即便是后来的花蓉,也对他有所求,他也能拿捏。
唯独眼前这个阮夕子,简直就是一个混不吝。
不差灵石,不怕丢脸,不怕死,还喜欢作怪,这让季恒很是被动。
至于老狼,他相信当这层面纱撕破后,玄天剑宗自会放了老狼。
不然他即便放了阮夕子,仍然可以去嚯嚯其他玄天剑宗的弟子。
“啊,放我走?”阮夕子一愣,没想到季恒就这么轻易放她回去。
但那怎么行啊,她刚出来,才刚开始玩。
“我不!”阮夕子的双眼,再次升腾起水雾,“我不回去,我爹打我,骂我,说我是野种,还囚禁我,让我一个人孤零零困在水泽中独自煎熬……”
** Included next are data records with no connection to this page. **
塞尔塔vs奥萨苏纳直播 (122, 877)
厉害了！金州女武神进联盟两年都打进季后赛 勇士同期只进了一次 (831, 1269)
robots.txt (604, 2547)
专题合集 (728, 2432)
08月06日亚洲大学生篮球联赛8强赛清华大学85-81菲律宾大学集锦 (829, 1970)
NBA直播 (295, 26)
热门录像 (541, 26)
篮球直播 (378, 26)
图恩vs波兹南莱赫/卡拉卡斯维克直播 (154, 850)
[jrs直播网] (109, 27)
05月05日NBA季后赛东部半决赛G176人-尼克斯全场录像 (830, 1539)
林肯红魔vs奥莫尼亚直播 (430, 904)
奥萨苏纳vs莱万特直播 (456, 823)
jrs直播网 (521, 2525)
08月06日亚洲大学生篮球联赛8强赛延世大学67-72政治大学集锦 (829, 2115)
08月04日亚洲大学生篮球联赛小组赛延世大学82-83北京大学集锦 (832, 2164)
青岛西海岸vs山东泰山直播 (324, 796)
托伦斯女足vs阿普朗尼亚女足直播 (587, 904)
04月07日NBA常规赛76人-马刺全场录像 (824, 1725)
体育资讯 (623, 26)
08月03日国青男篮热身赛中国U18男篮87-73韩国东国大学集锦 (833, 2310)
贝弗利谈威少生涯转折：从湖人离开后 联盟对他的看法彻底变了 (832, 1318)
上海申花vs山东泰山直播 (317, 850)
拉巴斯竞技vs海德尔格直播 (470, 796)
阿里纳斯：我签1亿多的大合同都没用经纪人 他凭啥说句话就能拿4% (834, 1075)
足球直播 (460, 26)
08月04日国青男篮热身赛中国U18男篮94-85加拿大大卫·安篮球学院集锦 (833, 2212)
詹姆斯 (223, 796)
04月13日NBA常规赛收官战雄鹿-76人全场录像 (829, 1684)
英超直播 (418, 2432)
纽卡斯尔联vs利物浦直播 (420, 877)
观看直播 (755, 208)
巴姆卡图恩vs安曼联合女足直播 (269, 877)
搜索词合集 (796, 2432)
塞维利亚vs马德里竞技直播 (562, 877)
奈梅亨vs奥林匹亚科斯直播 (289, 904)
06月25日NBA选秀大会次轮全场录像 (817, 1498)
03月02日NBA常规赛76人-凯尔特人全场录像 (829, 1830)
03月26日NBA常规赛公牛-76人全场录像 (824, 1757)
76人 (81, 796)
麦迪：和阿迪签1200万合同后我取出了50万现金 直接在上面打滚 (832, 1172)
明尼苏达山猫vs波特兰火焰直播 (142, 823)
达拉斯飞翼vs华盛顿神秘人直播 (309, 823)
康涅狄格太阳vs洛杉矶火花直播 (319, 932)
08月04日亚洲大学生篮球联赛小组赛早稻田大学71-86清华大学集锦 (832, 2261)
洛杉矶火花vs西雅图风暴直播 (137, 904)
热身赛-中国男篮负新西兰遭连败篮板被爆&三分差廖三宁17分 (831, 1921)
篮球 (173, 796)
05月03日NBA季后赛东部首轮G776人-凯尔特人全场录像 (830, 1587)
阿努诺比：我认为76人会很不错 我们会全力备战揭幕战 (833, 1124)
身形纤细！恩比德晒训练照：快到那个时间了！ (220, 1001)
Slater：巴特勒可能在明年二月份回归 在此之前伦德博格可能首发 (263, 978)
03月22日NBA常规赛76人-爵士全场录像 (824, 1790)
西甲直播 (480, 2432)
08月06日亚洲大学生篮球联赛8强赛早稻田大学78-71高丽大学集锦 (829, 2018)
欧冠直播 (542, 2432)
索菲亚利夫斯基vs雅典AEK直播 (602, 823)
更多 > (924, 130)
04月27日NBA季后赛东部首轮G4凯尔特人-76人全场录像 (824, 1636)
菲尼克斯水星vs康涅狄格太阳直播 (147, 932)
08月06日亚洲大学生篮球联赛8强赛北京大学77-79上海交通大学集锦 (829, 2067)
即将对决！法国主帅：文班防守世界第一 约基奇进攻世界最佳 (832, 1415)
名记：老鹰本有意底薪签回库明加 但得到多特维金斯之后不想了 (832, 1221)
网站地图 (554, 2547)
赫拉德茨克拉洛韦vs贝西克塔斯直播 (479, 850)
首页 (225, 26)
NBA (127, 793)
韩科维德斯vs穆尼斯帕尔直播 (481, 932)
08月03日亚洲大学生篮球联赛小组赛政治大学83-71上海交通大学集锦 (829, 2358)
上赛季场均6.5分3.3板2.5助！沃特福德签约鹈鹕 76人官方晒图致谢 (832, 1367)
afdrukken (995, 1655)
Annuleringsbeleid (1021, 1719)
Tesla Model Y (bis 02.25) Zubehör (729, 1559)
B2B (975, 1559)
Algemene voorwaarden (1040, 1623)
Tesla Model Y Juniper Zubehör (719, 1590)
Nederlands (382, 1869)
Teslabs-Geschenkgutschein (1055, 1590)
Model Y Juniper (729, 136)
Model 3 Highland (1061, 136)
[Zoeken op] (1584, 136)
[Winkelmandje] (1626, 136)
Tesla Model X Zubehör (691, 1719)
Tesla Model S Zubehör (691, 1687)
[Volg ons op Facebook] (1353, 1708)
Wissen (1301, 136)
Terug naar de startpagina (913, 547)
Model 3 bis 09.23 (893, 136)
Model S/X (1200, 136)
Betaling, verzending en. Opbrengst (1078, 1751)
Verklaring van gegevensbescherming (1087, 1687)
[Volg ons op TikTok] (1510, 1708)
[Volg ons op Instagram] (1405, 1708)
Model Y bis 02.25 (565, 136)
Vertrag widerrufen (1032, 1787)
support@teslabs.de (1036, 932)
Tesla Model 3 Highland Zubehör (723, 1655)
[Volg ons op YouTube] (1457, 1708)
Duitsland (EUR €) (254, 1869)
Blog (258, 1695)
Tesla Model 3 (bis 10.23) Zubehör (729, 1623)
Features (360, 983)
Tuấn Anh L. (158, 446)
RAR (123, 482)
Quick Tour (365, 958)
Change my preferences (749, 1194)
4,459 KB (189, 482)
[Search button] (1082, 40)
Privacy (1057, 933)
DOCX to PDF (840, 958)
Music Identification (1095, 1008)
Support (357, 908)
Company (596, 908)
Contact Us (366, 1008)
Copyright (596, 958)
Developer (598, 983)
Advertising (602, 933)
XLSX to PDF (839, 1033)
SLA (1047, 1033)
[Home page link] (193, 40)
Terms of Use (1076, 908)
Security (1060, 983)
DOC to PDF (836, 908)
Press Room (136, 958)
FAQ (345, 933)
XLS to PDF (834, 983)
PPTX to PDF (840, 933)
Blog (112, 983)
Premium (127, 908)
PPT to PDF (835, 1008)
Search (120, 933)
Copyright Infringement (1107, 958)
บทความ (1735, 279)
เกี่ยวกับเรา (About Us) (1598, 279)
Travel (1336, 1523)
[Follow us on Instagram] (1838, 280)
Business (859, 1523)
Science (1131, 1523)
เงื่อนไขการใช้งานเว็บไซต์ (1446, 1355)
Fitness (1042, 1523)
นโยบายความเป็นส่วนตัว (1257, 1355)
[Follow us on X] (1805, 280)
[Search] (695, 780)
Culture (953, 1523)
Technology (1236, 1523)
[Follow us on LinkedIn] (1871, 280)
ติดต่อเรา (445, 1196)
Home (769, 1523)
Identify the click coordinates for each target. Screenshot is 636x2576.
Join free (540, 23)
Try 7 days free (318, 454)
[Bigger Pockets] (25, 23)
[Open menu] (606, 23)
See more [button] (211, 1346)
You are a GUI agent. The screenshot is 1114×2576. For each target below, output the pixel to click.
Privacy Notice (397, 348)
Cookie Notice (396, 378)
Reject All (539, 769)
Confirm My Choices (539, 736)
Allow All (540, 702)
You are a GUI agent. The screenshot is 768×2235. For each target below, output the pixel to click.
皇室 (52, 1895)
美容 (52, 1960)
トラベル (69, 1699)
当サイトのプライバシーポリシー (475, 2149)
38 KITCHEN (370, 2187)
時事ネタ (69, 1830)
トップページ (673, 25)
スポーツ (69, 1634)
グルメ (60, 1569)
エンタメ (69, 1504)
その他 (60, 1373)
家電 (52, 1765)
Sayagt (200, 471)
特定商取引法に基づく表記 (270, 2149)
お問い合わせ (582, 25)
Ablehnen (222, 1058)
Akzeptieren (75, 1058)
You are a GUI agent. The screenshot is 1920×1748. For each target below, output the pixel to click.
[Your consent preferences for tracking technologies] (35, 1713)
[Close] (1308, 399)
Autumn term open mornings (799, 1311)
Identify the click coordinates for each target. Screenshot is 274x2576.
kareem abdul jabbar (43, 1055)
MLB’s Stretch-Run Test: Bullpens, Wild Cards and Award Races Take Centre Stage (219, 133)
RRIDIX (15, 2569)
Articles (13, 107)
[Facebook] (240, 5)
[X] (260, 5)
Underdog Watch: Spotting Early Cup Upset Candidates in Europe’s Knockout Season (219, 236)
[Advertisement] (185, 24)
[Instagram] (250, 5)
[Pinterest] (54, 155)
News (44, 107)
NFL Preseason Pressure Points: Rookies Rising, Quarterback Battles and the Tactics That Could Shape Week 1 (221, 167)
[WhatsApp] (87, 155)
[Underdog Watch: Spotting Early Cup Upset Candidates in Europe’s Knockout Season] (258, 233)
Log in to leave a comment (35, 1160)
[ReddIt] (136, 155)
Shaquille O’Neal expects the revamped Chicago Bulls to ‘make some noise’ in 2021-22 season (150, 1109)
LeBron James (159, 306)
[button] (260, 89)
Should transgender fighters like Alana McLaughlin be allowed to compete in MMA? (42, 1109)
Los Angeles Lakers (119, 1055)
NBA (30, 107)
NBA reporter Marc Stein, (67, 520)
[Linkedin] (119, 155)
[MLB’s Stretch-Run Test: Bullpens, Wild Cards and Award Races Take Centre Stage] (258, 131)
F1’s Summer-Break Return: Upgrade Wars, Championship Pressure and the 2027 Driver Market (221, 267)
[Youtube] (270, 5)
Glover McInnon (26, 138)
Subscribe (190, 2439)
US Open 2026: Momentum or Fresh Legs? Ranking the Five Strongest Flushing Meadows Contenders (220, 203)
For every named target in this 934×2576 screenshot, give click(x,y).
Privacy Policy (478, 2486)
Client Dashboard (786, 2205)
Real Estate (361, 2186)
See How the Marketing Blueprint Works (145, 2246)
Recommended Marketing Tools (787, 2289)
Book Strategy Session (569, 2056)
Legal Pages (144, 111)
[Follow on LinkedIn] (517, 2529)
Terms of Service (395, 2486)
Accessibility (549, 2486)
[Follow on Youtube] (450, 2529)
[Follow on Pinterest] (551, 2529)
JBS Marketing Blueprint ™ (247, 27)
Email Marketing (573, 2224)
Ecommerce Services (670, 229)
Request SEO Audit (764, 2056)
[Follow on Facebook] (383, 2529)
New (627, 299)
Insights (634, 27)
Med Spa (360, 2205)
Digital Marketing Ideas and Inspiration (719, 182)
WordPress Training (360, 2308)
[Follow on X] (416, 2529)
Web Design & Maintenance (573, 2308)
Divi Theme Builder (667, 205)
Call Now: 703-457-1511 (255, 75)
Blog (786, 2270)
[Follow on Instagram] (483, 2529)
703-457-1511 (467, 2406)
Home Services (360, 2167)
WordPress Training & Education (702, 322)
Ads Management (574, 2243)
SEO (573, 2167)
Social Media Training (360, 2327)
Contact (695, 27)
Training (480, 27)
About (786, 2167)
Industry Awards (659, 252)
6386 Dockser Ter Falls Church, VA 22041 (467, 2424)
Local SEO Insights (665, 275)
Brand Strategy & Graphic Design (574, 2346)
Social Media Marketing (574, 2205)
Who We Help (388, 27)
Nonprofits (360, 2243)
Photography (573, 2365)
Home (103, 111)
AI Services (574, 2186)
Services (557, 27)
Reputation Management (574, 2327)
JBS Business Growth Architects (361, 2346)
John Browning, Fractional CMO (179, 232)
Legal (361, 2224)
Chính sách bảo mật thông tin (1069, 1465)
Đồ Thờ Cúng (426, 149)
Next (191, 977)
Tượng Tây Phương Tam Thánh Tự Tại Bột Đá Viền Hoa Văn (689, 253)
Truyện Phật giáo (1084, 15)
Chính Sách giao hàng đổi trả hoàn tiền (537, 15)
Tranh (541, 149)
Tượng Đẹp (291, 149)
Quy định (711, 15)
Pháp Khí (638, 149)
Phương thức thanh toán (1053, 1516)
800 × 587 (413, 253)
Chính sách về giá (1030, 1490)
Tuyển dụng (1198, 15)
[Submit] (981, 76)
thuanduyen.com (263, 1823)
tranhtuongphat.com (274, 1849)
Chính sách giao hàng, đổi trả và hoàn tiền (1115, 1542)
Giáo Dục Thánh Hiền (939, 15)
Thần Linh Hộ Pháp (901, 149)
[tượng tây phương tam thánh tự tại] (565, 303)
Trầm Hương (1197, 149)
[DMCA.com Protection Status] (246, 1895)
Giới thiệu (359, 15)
阮夕子越说越入戏,眼泪很快便打湿衣襟,并在地面上积成一汪水潭。
甚至阮夕子还频频挥洒泪水,将季恒的衣襟也打湿了大片。
季恒怔怔看着阮夕子,惊为天人。
这个女人到底有多少水啊,流不尽的吗?
她流的眼泪,已经超过她身躯的体积了好嘛,这不科学!
“你回不回去,那是你的事,反正我是把你释放了。”季恒伸手解除阮夕子身上的禁制,又将她拍出了镜像空间。
水晶天镜由季恒的分身携带,在深山中隐匿起了身形。
现在季恒本体的灵力已经恢复大半,是时候继续赶路回天衍宗了。
“你自由了,你尽可以去寻亲访友,游山玩水。”季恒把阮夕子推送到远处,又抬脚踢飞大鹦鹉。
然后他打算神行挪移,远离这一人一鸟两个坑货后,布置八门阵神行挪移阵法。
再用两次超远距离的挪移,他就可以成功回到天衍宗。
哪知季恒刚迈脚,他的腿上就猛地多了柔软细腻的触感。
“圣使大人,你不要抛弃我啊,带我一起走!”阮夕子抱着季恒的大腿放声大哭。
她的旅途才刚刚开始,怎么可能放过季恒这个好玩的人。
“你放手!”季恒心中大骇。
他解开阮夕子的封禁后,并没有放松对阮夕子的防备。